One of our ever-detailed assistants Sandy noticed yesterday that Marginal Revolution ran a piece about last week’s FT article on me and in fact included a link to the first popular article I ever wrote. I would have preferred a link to Radical Neuroeconomics on AllAboutAlpha.com but hey, live in the public eye – risk the public eye! Plus, given that article’s title, the characterization that I have an “attachment to Freud” is understandable even if not quite the whole picture.

My actual attachment is to the idea that the human unconscious plays an enormous role in all decision making and an even more specific role in risk decisions. As Freud was the first to really bring this idea to the public, I must credit him with that. There are glimmers of it in Shakespeare and earlier writings but no one before Freud is considered the father of the idea. (Additionally, I personally credit MODERN psychoanalysis and Dr.
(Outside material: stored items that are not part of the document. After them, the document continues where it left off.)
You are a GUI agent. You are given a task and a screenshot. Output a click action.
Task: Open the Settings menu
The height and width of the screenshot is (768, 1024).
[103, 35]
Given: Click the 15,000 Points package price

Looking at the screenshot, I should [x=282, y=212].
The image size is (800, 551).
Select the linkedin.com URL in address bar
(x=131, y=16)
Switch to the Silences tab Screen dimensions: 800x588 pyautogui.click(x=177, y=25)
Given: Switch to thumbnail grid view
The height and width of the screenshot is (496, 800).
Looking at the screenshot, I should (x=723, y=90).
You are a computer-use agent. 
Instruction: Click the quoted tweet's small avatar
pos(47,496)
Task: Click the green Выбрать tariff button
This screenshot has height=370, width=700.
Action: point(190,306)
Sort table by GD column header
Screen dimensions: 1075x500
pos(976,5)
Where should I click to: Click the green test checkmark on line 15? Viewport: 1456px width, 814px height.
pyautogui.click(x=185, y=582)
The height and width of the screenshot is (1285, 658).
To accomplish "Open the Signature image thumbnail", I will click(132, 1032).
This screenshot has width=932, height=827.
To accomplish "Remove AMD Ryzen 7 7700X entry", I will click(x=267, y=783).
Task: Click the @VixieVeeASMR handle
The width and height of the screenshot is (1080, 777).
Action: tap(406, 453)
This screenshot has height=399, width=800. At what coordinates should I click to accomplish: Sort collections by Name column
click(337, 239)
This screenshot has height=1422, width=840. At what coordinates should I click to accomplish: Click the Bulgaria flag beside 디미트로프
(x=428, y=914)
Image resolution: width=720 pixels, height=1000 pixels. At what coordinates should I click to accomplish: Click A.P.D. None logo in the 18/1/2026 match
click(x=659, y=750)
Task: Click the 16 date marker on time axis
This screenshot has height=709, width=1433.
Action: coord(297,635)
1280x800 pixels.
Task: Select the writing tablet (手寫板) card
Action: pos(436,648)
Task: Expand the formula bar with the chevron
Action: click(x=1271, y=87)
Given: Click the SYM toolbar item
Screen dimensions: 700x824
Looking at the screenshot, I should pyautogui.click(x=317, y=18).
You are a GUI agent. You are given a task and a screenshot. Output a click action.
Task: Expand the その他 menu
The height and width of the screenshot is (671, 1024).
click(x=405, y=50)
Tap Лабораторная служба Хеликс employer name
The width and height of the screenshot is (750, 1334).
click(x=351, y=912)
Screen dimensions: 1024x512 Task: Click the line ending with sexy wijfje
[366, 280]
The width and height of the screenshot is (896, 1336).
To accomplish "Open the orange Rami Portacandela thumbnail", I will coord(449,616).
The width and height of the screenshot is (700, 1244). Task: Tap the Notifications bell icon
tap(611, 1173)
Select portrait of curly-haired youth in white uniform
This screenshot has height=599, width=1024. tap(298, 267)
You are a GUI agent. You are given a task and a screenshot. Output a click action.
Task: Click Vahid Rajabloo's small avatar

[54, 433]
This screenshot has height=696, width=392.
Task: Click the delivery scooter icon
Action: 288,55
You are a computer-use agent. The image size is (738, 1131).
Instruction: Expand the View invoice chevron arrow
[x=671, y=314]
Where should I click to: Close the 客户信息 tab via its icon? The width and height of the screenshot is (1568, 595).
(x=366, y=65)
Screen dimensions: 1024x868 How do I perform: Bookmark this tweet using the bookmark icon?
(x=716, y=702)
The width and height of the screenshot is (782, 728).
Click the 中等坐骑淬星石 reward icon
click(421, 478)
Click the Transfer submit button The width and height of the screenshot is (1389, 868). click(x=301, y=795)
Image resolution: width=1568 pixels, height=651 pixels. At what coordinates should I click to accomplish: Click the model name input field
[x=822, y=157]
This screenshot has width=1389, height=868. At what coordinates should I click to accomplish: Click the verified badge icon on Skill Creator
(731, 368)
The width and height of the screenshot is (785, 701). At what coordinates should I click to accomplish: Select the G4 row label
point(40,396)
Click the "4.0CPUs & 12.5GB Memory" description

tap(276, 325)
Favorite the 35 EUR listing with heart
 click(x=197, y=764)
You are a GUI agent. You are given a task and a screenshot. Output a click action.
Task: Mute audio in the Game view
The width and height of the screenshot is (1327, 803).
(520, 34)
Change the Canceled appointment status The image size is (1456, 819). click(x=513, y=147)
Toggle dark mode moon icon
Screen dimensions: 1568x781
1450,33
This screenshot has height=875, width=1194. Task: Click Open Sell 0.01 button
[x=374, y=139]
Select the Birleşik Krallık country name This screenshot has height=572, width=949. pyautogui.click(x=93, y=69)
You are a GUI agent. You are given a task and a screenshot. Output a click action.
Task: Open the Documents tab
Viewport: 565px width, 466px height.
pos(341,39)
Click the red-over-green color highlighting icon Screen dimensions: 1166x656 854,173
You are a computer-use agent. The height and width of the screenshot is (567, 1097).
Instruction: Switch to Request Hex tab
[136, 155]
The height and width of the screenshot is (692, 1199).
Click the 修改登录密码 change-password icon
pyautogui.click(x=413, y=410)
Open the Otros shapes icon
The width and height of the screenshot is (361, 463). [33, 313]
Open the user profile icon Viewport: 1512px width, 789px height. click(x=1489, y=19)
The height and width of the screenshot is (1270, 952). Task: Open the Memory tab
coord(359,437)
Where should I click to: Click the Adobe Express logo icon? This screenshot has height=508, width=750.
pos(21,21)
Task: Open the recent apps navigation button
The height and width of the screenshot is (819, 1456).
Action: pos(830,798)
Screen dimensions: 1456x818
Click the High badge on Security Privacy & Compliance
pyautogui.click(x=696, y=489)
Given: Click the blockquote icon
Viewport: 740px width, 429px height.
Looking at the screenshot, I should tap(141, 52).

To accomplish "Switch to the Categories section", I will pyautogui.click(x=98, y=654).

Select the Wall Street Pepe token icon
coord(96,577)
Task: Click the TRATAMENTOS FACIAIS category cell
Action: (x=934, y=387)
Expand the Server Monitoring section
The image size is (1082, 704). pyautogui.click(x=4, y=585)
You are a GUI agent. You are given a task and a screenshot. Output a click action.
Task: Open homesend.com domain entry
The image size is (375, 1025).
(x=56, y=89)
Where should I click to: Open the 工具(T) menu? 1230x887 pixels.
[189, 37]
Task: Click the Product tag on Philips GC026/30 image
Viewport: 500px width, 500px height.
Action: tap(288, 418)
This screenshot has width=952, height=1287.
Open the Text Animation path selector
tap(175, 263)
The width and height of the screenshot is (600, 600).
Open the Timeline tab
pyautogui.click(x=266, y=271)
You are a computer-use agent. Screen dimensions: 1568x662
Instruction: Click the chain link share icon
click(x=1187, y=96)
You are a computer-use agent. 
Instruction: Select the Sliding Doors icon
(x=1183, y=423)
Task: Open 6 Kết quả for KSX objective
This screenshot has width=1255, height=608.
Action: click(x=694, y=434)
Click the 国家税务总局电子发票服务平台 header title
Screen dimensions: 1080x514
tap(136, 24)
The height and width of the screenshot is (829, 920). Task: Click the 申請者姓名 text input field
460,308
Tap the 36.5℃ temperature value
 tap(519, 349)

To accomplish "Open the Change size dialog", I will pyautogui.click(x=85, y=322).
Hyman Spotnitz for my individual victory over the world of market demons but that is another story altogether.)

Today’s neuroscience of emotion, (see this post) neuroeconomics and even neuropsychoanalysis is revolutionizing our understanding of the brain literally with every passing day. While we still have a long way to go (think Christopher Columbus’ map to what would be “America”), we know orders of magnitude more than we knew a decade ago.

For example, did you know that essentially the old triune idea of the brain is out or that it appears we need functional EMOTIONAL neural networks for our visual cortex to work? Furthermore, did you know that your brain will see the market much more like a jigsaw puzzle in which 1/3 of the pieces are missing – and it will fill in the blanks through referring to context. How often does context change in a market? (I.e. what does Dow 10K mean in 2009 vs. 2008?).

I could go on – but alas won’t. I will invite anyone interested in the new psychology of risk to wander around here. Hopefully you will find a thing or two that gets you started on the path to ReThinking Thinking.

Somewhere down the road, you just might find you agree with more than you expected. Or worse, learned a thing or two about making better decisions in the face of UOUP (rhymes with soup) – uncertain outcomes uncertain probabilities.